• _Exercise description_:
An identical copy of all records below is to be written out.

• _Source information_:
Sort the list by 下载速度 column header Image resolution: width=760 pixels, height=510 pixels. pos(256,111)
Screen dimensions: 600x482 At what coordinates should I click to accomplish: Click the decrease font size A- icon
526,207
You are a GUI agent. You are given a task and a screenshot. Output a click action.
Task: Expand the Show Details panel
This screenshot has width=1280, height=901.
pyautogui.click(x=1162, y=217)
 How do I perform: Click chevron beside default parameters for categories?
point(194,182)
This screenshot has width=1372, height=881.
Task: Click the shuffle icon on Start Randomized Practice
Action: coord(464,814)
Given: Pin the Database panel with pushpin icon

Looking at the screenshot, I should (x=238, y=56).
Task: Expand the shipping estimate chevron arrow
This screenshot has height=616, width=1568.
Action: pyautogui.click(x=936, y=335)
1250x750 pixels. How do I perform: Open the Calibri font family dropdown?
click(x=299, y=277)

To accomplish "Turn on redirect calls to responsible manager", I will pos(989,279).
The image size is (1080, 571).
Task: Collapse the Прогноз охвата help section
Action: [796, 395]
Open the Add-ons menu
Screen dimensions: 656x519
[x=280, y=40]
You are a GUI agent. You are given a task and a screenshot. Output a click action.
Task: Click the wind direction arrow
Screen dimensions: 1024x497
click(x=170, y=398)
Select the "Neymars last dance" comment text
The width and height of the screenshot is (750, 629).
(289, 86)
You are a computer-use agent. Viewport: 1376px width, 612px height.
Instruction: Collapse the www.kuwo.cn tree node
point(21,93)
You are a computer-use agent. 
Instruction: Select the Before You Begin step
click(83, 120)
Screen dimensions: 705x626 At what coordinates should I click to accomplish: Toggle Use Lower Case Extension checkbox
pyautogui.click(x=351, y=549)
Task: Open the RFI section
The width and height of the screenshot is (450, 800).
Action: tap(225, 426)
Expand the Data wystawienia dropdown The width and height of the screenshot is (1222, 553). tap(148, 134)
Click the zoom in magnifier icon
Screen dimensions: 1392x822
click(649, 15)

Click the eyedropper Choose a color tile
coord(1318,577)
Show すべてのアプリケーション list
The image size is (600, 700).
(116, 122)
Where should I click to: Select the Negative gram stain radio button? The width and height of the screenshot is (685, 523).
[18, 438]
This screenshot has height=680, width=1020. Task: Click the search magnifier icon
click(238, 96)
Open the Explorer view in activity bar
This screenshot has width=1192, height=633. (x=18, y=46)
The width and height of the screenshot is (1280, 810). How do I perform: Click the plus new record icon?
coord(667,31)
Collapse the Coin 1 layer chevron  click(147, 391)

• _Solution for this problem_:
Sort the list by 下载速度 column header Image resolution: width=760 pixels, height=510 pixels. pos(256,111)
Screen dimensions: 600x482 At what coordinates should I click to accomplish: Click the decrease font size A- icon
526,207
You are a GUI agent. You are given a task and a screenshot. Output a click action.
Task: Expand the Show Details panel
This screenshot has width=1280, height=901.
pyautogui.click(x=1162, y=217)
 How do I perform: Click chevron beside default parameters for categories?
point(194,182)
This screenshot has width=1372, height=881.
Task: Click the shuffle icon on Start Randomized Practice
Action: coord(464,814)
Given: Pin the Database panel with pushpin icon

Looking at the screenshot, I should (x=238, y=56).
Task: Expand the shipping estimate chevron arrow
This screenshot has height=616, width=1568.
Action: pyautogui.click(x=936, y=335)
1250x750 pixels. How do I perform: Open the Calibri font family dropdown?
click(x=299, y=277)

To accomplish "Turn on redirect calls to responsible manager", I will pos(989,279).
The image size is (1080, 571).
Task: Collapse the Прогноз охвата help section
Action: [796, 395]
Open the Add-ons menu
Screen dimensions: 656x519
[x=280, y=40]
You are a GUI agent. You are given a task and a screenshot. Output a click action.
Task: Click the wind direction arrow
Screen dimensions: 1024x497
click(x=170, y=398)
Select the "Neymars last dance" comment text
The width and height of the screenshot is (750, 629).
(289, 86)
You are a computer-use agent. Viewport: 1376px width, 612px height.
Instruction: Collapse the www.kuwo.cn tree node
point(21,93)
You are a computer-use agent. 
Instruction: Select the Before You Begin step
click(83, 120)
Screen dimensions: 705x626 At what coordinates should I click to accomplish: Toggle Use Lower Case Extension checkbox
pyautogui.click(x=351, y=549)
Task: Open the RFI section
The width and height of the screenshot is (450, 800).
Action: tap(225, 426)
Expand the Data wystawienia dropdown The width and height of the screenshot is (1222, 553). tap(148, 134)
Click the zoom in magnifier icon
Screen dimensions: 1392x822
click(649, 15)

Click the eyedropper Choose a color tile
coord(1318,577)
Show すべてのアプリケーション list
The image size is (600, 700).
(116, 122)
Where should I click to: Select the Negative gram stain radio button? The width and height of the screenshot is (685, 523).
[18, 438]
This screenshot has height=680, width=1020. Task: Click the search magnifier icon
click(238, 96)
Open the Explorer view in activity bar
This screenshot has width=1192, height=633. (x=18, y=46)
The width and height of the screenshot is (1280, 810). How do I perform: Click the plus new record icon?
coord(667,31)
Collapse the Coin 1 layer chevron  click(147, 391)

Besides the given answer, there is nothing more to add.